Abri a porta, e entrei em casa. Mais um dia de trabalho. Eu
trabalhava 8 horas por dia, de segunda a sexta. No sábado estava no serviço,
também, mas pela manhã. Saía do trampo, e ia para a casa. Minha esposa, meu
amor. Ela estava sempre assistindo televisão. Abraçava-a e perguntava como
havia sido seu dia. As respostas eram sempre iguais . “Bem”, dizia ela. Era a
vida que eu escolhera para mim. Meus amigos falaram que o casamento não seria
uma merda. Mas eu ignorei-os. A vida de cônjuge me agrava.
Deixei meu paletó sobre o sofá. Fui ao banheiro, mijei e
troquei de roupa. Desci à cozinha, e perguntei o que faltava em casa:
“Nada”, respondeu-me Jordana.
“Temos pão”, quis saber eu.
“Aham”, balbuciou ela.
Abri uma sacola e encontrei alguns pães. Comi-os, e avisei
Jordana que iria dar uma volta:
“Trabalho, né”, constatou ela.
“Sim”, respondi. “Devo voltar lá pelas 22h”, avisei.
Entrei em meu Camaro. Liguei-o e dei a partida. Ouvi o ronco
do motor e imediatamente uma sensação de vaidade me tomara. Ninguém na
vizinhança tinha um carro esse. Eu era o único. Os vizinhos, certamente,
haviam escutado o motor. Meu carro, idiotas. Podem babar.
Parei no semáforo. O céu estava claro, porque a lua o
iluminava. Bela imagem. De repente, uma luz verde refletiu no vidro do carro.
Era o sinal. Arranquei, andando a 60 km por hora.
Virei numa esquina, nada.

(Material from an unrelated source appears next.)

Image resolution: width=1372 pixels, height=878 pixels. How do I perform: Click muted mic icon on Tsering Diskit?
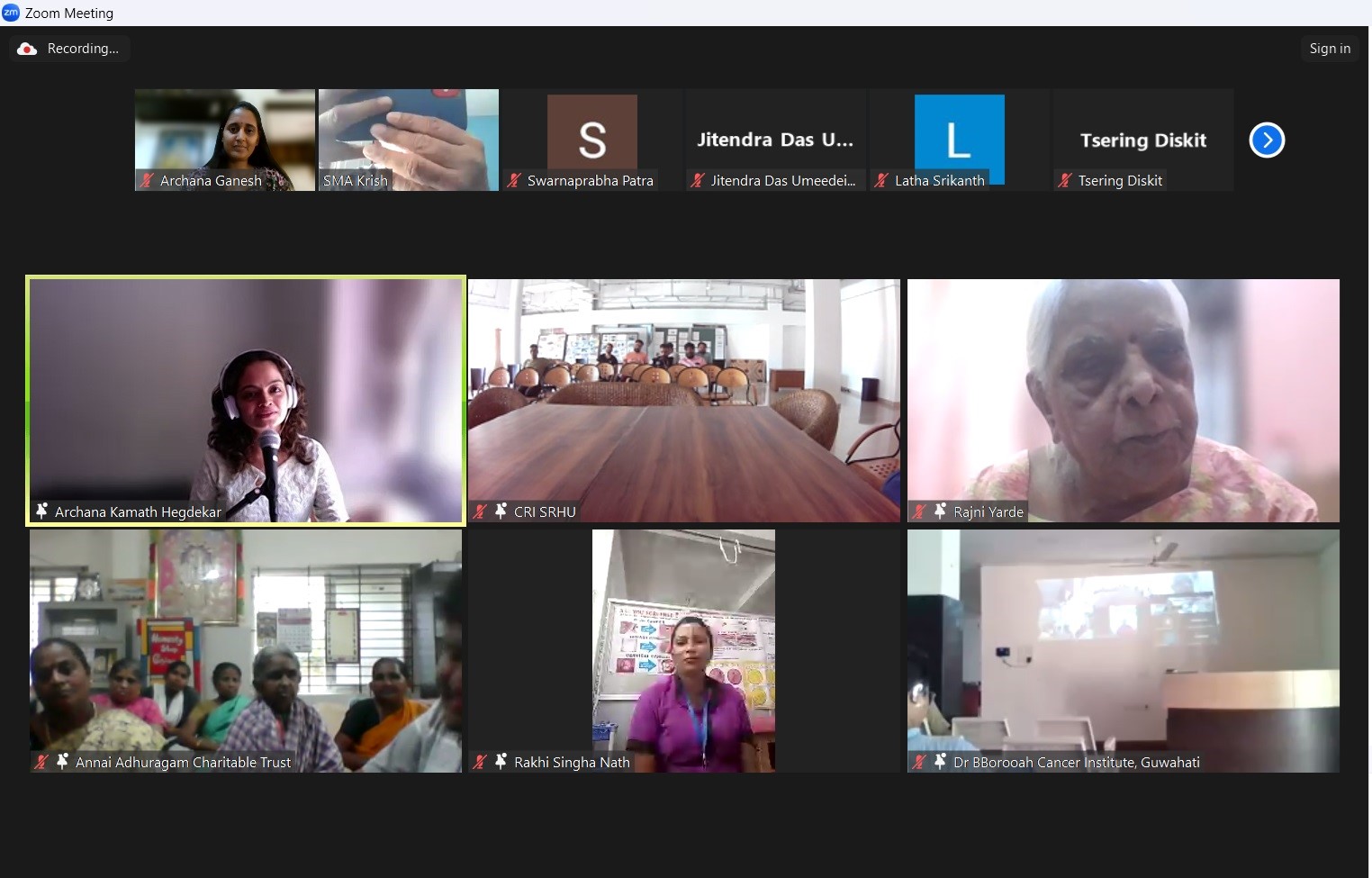point(1065,180)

Em outra, nada. Novamente, porra
nenhuma. “Vai ver é por que está frio”, cogitei. E de fato, fazia uns 15 graus
em Goiânia. Dobrei na 136, no Setor Marista. Pisei fundo no acelerador. Achei
um crioulo na rua. Fitei-o, descaradamente. Saí. Dei uma volta na esquina e
voltei para lá.
“E aí, brother”, eu
disse. “Não tem um desse aí, não”, perguntei, solicitando uma pedra de crack.
“Tenho, sim”, falou ele.
“Entra”, pedi.
Ele veio até a porta do carro. Apontei-lhe a arma,
discretamente, e disse:
“Entra já, ou vai morrer”.
Sem pensar duas vezes, o cara entrara em meu carro. Saí
dali.
“É o seguinte: nós vamos dar uma volta. E eu só quero
conversar, beleza?”, avisei .
Mais calmo, ele perguntou se podia acender um cigarro.
Disse-lhe que ‘sim’.
Demos três voltas na Praça do Cruzeiro. Descemos até a Praça
Cívica e voltamos à Praça do Cruzeiro. Ele estava tranquilo.
Parei o carro numa rua deserta e escura.
Pahhhhh pahhhhhh pahhhhh.
Olhei para a cabeça dele. Vi só sangue. Tirei o corpo, e o joguei na rua.
Liguei Mozart no pen-drive do carro.
Cheguei em casa, Jordana estava vendo Jornal da Globo.
“Tudo bem?”, falei, beijando-a. “Tudo”, respondeu.
É isso aí: mais um trabalho concluído.